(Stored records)
++++
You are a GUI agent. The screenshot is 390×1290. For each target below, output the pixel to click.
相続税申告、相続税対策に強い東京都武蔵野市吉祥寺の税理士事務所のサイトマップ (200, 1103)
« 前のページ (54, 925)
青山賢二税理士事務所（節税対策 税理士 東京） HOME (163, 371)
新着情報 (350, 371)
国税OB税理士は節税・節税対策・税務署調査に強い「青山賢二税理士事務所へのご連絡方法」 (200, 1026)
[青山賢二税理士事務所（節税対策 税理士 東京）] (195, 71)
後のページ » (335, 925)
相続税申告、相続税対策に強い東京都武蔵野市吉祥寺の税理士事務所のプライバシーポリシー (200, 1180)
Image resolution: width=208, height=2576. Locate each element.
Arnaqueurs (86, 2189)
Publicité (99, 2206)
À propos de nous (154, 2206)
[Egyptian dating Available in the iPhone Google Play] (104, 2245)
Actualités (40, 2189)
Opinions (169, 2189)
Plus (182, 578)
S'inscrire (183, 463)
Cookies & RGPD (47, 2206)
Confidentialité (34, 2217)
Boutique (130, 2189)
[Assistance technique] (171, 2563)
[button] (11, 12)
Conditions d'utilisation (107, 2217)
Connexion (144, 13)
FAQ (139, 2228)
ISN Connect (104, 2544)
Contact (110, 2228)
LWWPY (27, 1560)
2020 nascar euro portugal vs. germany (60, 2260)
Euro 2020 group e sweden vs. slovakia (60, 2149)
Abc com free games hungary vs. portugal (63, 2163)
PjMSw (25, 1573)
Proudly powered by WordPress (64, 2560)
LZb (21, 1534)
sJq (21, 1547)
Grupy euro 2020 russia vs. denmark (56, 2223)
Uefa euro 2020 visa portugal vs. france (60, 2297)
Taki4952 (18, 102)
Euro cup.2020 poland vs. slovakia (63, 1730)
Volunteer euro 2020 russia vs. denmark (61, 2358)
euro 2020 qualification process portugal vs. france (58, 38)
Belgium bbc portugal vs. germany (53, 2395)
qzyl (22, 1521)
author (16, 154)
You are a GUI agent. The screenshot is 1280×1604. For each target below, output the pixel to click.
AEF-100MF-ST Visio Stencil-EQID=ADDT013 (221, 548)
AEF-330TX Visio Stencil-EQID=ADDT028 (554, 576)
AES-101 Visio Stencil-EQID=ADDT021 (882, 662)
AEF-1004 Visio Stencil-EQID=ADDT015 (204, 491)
++++
◆ What you should do
Return, from the data above, each line in which the string "pixel" appears.

◆ Your solution
You are a GUI agent. The screenshot is 390×1290. For each target below, output the pixel to click.
You are a GUI agent. The screenshot is 1280×1604. For each target below, output the pixel to click.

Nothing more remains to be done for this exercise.